By: Danielle Campion, MS

1. Focus on creating memories:

Big meals, ginger snaps, and eggnog may be a part of the holiday season, but for most it is not these foods that make the holidays so special. It is the “togetherness” and the time spent with family or friends that matter most. When you think back on your Christmas memories, it is likely that it’s not the cookies you made for Santa that you remember, but how much fun you had making them with your family and reading Santa’s note in the morning. Or if you celebrate Hanukkah, it is likely that it isn’t the taste of the latkes you have the best memories of, but how your house smelled when latkes were made and how it felt to be surrounded by loved ones lighting the Menorah candles. While food is a great part of the holidays, it is the togetherness that makes them so special. Try to focus on the time you’re spending and the memories you’re creating with your child throughout this season.

2. Keep the preferred food around:

If your child has a “safe” or preferred food, keep it around during the holidays so they have access to it. Change in routine can be difficult for children, so maintaining access to this safe food can provide a sense of routine and comfort. If you are going to a family or friend’s home, ask if you can bring this preferred food or if you are traveling, try to buy or make the food upon your arrival.

3. Educate others:

This season means spending time with extended family and friends that you don’t get to see every day. While this is one of the best parts of holidays, it can be exhausting to have others providing unwanted “opinions” or unsolicited advice on your child’s feeding journey. You can provide them with an explanation of what your child’s feeding journey looks like and why you would prefer them not to reward your child with a present, activity, etc. to try to get them to eat. If this type of conversation makes you feel uncomfortable, you can simply state that your family focuses more on togetherness and trust during family meal times so you would prefer them not to make comments about food to your child.
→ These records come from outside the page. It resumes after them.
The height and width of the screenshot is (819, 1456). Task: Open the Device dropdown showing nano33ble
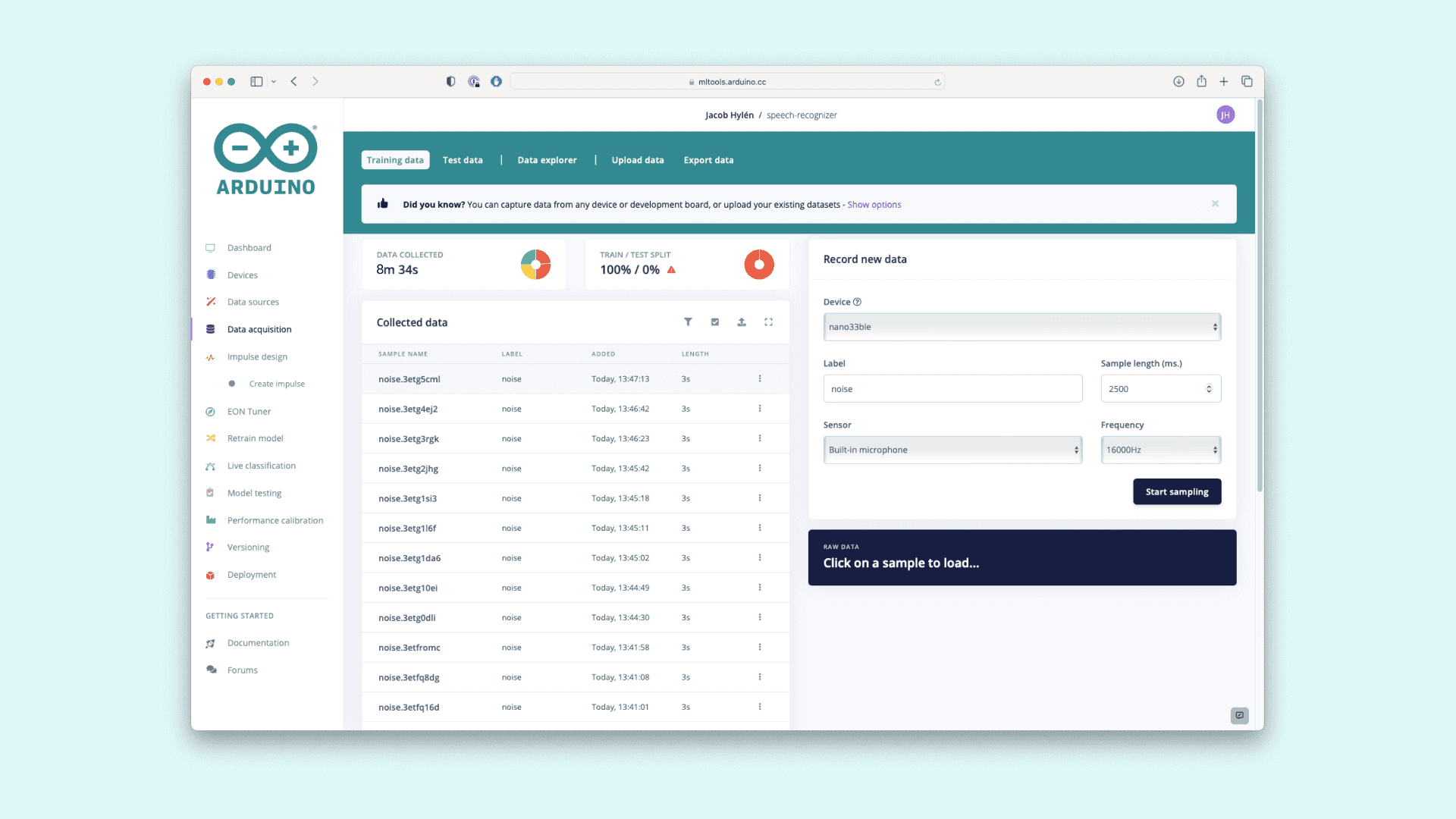point(1021,327)
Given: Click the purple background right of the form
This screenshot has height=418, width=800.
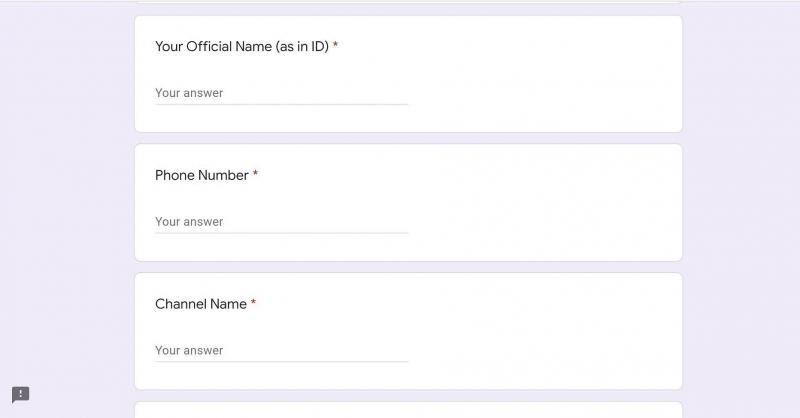Looking at the screenshot, I should point(740,200).
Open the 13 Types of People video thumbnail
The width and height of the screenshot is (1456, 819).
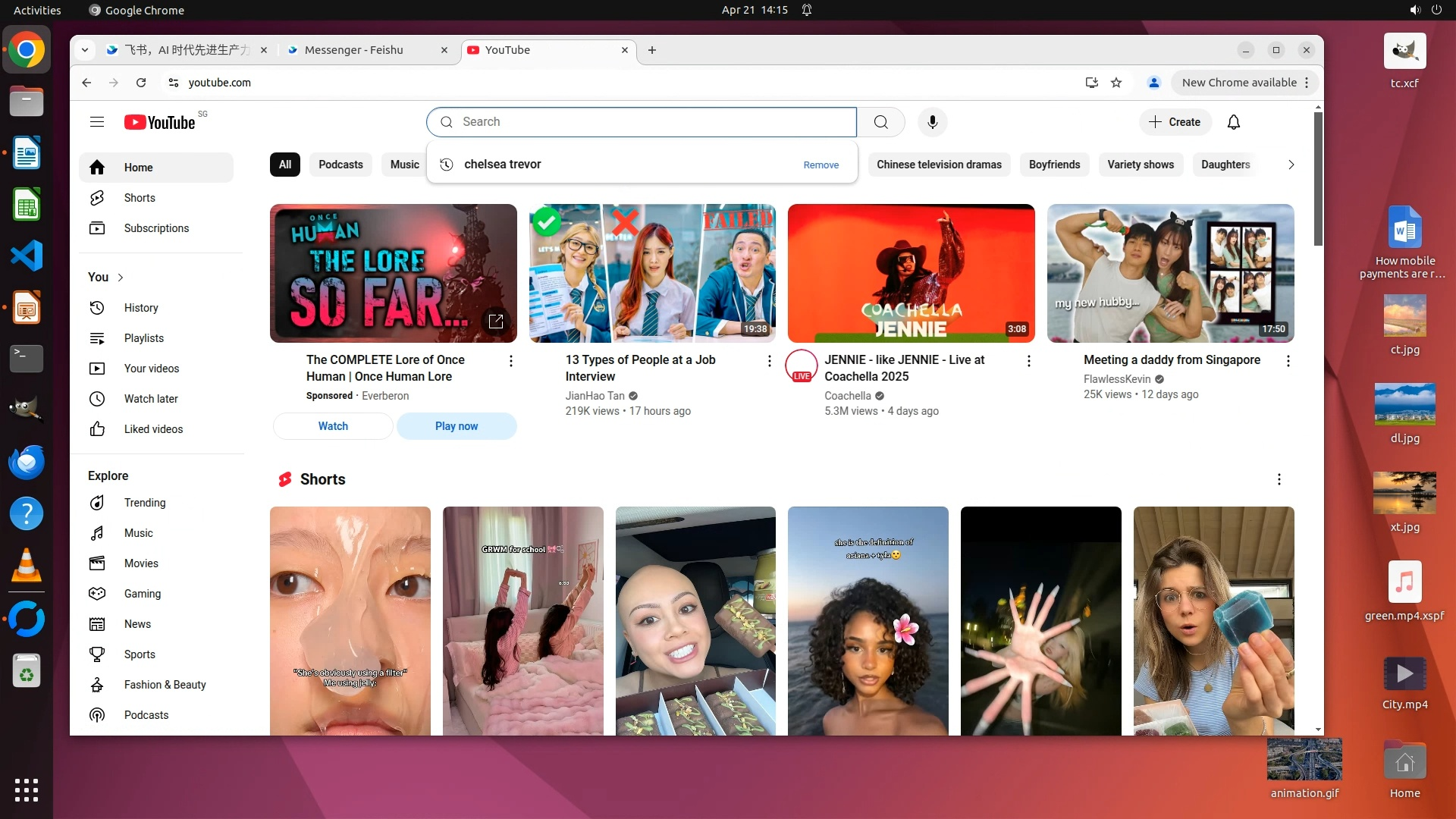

4. Acknowledge all feelings:

During the holiday season we often hear: “it’s the most wonderful time of the year.” But while the holidays bring joy, they can also bring negative feelings of stress, guilt, isolation, and more. Try to take some pressure off of yourself and acknowledge that it is normal to have negative feelings arise during the holiday season.

5. Take care of yourself and lean on others:

Building off of tip 4, taking care of yourself is fundamental to taking care of others. This will look different for everyone. Maybe it’s talking to friends or family members who support your child’s feeding journey. Or maybe it is the mental health professional or religious leader that makes you feel heard. It could also be your workout coach, hairstylist, or your neighbor. Whoever makes you feel best or whatever makes you feel best – lean into those people and those things if you’re feeling down or overwhelmed throughout the holiday season.

We hope you enjoy the holidays and time spent with those you love!